● Your task
The full listing below should be repeated exactly.

[Start of section]

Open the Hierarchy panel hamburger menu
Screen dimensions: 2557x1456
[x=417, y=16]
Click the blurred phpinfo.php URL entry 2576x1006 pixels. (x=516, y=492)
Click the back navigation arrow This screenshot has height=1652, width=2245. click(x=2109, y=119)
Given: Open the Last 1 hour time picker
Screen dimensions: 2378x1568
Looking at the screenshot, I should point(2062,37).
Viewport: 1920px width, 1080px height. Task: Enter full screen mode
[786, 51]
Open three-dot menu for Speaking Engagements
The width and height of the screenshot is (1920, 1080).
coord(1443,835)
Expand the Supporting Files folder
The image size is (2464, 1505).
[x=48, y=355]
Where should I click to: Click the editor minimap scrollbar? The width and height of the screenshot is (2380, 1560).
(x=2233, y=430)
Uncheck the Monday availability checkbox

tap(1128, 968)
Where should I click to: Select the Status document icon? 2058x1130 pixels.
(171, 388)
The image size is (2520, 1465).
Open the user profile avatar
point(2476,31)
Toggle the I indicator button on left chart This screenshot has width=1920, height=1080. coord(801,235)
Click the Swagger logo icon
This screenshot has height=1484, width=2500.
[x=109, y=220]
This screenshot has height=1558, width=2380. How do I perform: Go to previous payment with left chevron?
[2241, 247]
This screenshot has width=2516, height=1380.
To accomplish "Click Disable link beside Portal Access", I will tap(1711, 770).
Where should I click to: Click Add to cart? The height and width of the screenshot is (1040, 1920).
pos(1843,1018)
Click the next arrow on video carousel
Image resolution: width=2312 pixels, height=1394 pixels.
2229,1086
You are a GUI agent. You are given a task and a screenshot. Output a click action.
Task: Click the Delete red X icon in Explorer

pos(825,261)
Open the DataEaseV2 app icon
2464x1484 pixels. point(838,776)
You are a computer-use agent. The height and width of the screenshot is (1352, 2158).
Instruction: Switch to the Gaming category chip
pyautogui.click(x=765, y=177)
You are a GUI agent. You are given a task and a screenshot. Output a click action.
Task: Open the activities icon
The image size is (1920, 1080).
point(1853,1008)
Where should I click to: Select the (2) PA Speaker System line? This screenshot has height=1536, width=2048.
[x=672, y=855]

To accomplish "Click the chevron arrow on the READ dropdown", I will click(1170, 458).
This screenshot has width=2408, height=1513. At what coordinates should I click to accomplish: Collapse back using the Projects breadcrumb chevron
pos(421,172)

[End of section]

● Reply to the task
Open the Hierarchy panel hamburger menu
Screen dimensions: 2557x1456
[x=417, y=16]
Click the blurred phpinfo.php URL entry 2576x1006 pixels. (x=516, y=492)
Click the back navigation arrow This screenshot has height=1652, width=2245. click(x=2109, y=119)
Given: Open the Last 1 hour time picker
Screen dimensions: 2378x1568
Looking at the screenshot, I should point(2062,37).
Viewport: 1920px width, 1080px height. Task: Enter full screen mode
[786, 51]
Open three-dot menu for Speaking Engagements
The width and height of the screenshot is (1920, 1080).
coord(1443,835)
Expand the Supporting Files folder
The image size is (2464, 1505).
[x=48, y=355]
Where should I click to: Click the editor minimap scrollbar? The width and height of the screenshot is (2380, 1560).
(x=2233, y=430)
Uncheck the Monday availability checkbox

tap(1128, 968)
Where should I click to: Select the Status document icon? 2058x1130 pixels.
(171, 388)
The image size is (2520, 1465).
Open the user profile avatar
point(2476,31)
Toggle the I indicator button on left chart This screenshot has width=1920, height=1080. coord(801,235)
Click the Swagger logo icon
This screenshot has height=1484, width=2500.
[x=109, y=220]
This screenshot has height=1558, width=2380. How do I perform: Go to previous payment with left chevron?
[2241, 247]
This screenshot has width=2516, height=1380.
To accomplish "Click Disable link beside Portal Access", I will tap(1711, 770).
Where should I click to: Click Add to cart? The height and width of the screenshot is (1040, 1920).
pos(1843,1018)
Click the next arrow on video carousel
Image resolution: width=2312 pixels, height=1394 pixels.
2229,1086
You are a GUI agent. You are given a task and a screenshot. Output a click action.
Task: Click the Delete red X icon in Explorer

pos(825,261)
Open the DataEaseV2 app icon
2464x1484 pixels. point(838,776)
You are a computer-use agent. The height and width of the screenshot is (1352, 2158).
Instruction: Switch to the Gaming category chip
pyautogui.click(x=765, y=177)
You are a GUI agent. You are given a task and a screenshot. Output a click action.
Task: Open the activities icon
The image size is (1920, 1080).
point(1853,1008)
Where should I click to: Select the (2) PA Speaker System line? This screenshot has height=1536, width=2048.
[x=672, y=855]

To accomplish "Click the chevron arrow on the READ dropdown", I will click(1170, 458).
This screenshot has width=2408, height=1513. At what coordinates should I click to accomplish: Collapse back using the Projects breadcrumb chevron
pos(421,172)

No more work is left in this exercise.